Psychiatrie clinique, biologique et thérapeutique

Dépression résistante : et après ?

Mis à jour le vendredi 18 juillet 2025
Dépression résistante : et après ?

La dépression résistante, on le sait, fait partie de ces situations cliniques où le psychiatre hésite. Elle concerne 15 à 30% des épisodes dépressifs majeurs selon la fondation Fondamental. La Haute Autorité de Santé (HAS) définit cette dernière comme l'échec d'au moins deux essais successifs de traitements antidépresseurs bien conduits en termes de dose et de durée, au cours d’un épisode dépressif. Ce qui est à distinguer de la sévérité ou de la chronicité de la dépression.

Récemment une étude longitudinale1 a cherché à mieux identifier le parcours de ces patients. Le résultat est édifiant Il faut en moyenne près de 12 mois avant que la résistance ne soit formellement identifiée, et la durée de l’épisode dépressif atteint souvent plus de deux ans. Un constat alarmant quand on sait qu’un traitement antidépresseur atteint son efficacité en 4 à 8 semaines.

L’étude révèle que les patients sont d’abord traités par monothérapie, la dépression résistante conduit ensuite progressivement à des stratégies d’augmentation, d’association ou de changement de molécule. Et pourtant, à peine 30 % des patients atteignent une rémission à un moment du suivi. Encore plus frappant : moins de 7 % d’entre eux reçoivent un traitement spécifiquement validé pour cette indication, comme l’eskétamine ou les ECT.

Figure 1

Ces résultats posent la question de la mise en place de guidelines précises de prise en charge et de l’accès à certaines thérapies, ce que propose l’AFBPN dans un article de la revue de l’Encéphale de février 2025.

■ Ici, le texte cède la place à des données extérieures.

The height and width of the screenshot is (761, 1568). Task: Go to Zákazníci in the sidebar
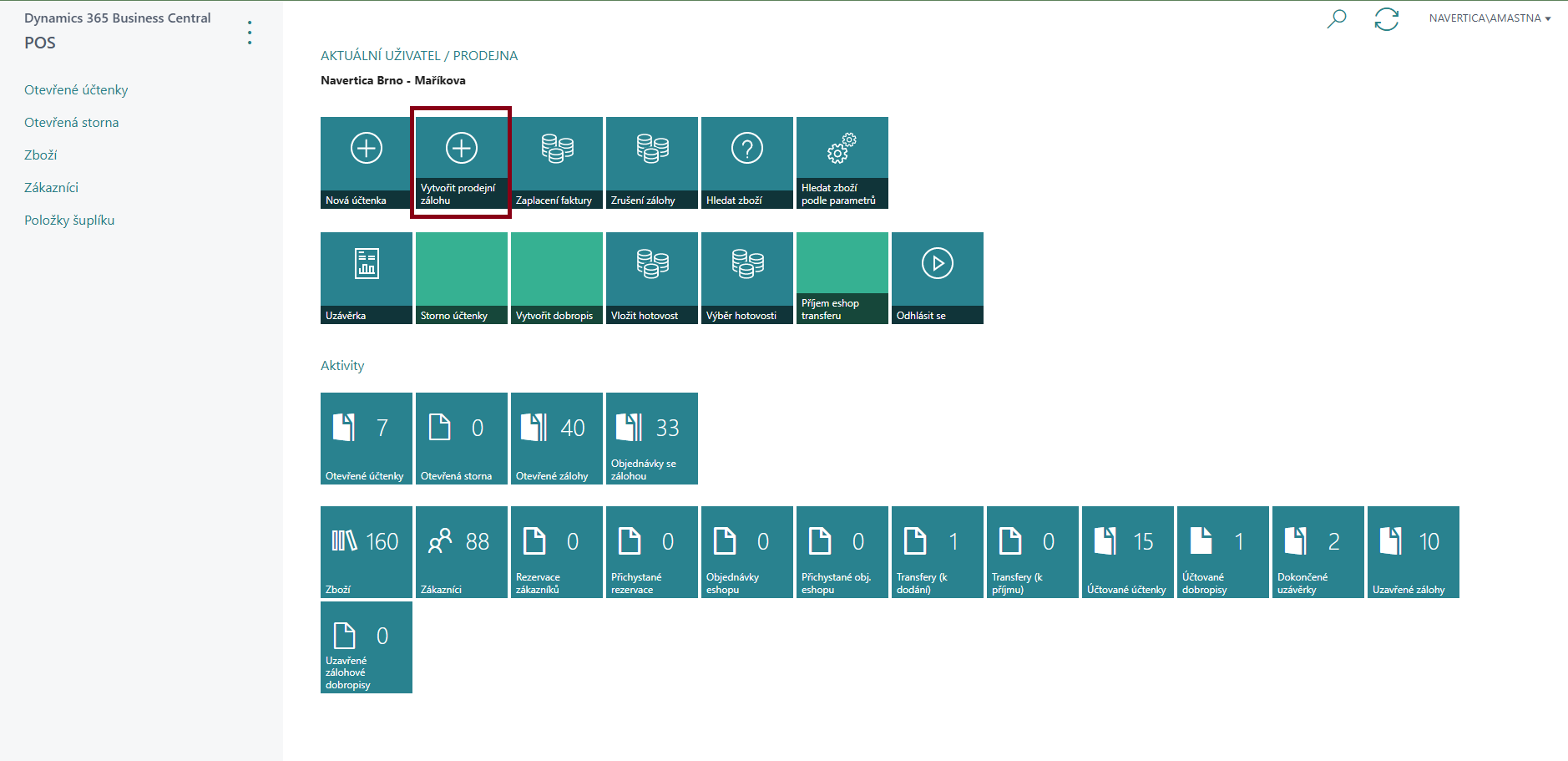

Si sans surprise les ISRS et les ISRNa sont recommandés en première intention, l’intérêt majeur de ces recommandations réside dans la précision des stratégies proposées en cas de réponse partielle au traitement initial. Dans cette situation, l’association avec la mirtazapine ou la miansérine est mise en avant comme option pour renforcer l’efficacité thérapeutique. Lorsque la dépression se montre véritablement résistante, les inhibiteurs de la monoamine oxydase (IMAO) trouvent aussi leur place. Ils sont recommandés en seconde intention après un premier épisode résistant, mais peuvent être envisagés dès la première ligne chez les patients ayant déjà connu plusieurs épisodes de dépression résistante. Enfin, les modulateurs glutamatergiques font l’objet d’un focus particulier. Des recommandations spécifiques soulignent le rôle croissant de l’eskétamine et de la kétamine dans l’arsenal thérapeutique.

Mais que faire une fois la rémission obtenue. Laisser le traitement en l’état ? Le réduire ? Le prolonger ? L’arrêter ?

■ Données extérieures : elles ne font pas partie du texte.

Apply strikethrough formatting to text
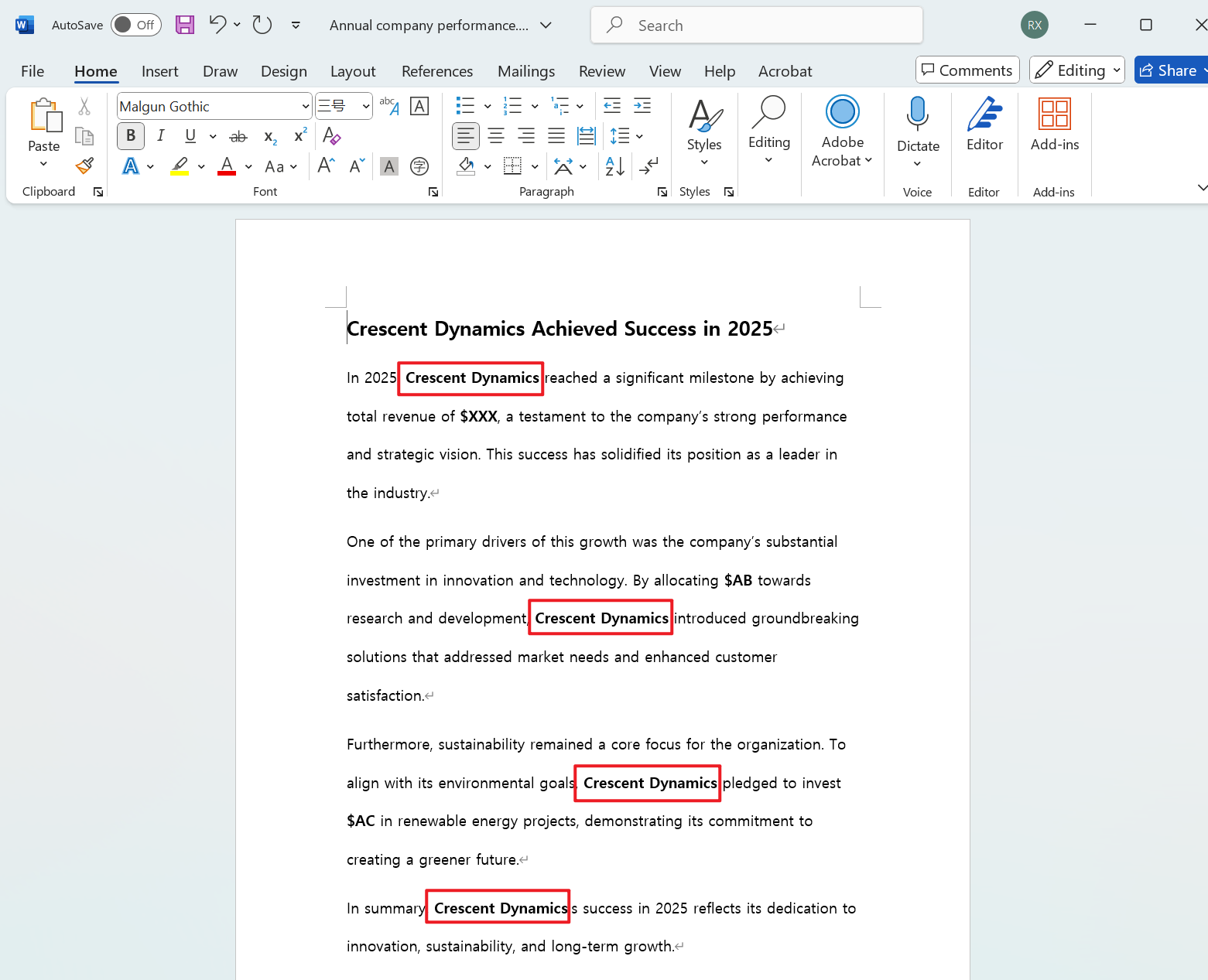Viewport: 1208px width, 980px height. point(238,137)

C’est tout l’intérêt de la méta-analyse en réseau publiée par Pan et al.2, qui compare les cinq principales stratégies : maintenir la dose, réduire, augmenter, switcher ou arrêter.

Figure 2

 

Figure 3

L’étude note que les stratégies actives sont significativement plus efficaces que l’arrêt, mais c’est la réduction de posologie qui semble offrir le meilleur compromis entre efficacité, tolérance et acceptabilité. À l’inverse, augmenter la dose ou changer de molécule expose à davantage de perdu de vue et d’effets indésirables.

Ces études mettent en lumière la réalité du terrain et l’importance de la formation en pharmacologie pour accompagner au mieux nos patients résistants.

Par Jean Del Burdairon

Références 

1. DiBello, J.R., Xiong, X., Liu, X. et al. Trajectories of pharmacological therapies for treatment-resistant depression: a longitudinal study. BMC Psychiatry 25, 215 (2025). doi.org/10.1186/s12888-025-06518-8 
2. Ziyi Pan, Haonan Zhang, Binghua Li, Zhuoyue Huang, Yingyan Hu, Jun Chen, Raymond W. Lam, Yiru Fang, Strategies for antidepressant medications in the maintenance phase: A systematic review and network Meta-analysis, Journal of Affective Disorders, Volume 387, 2025, 119460, ISSN 0165-0327, doi.org/10.1016/j.jad.2025.119460.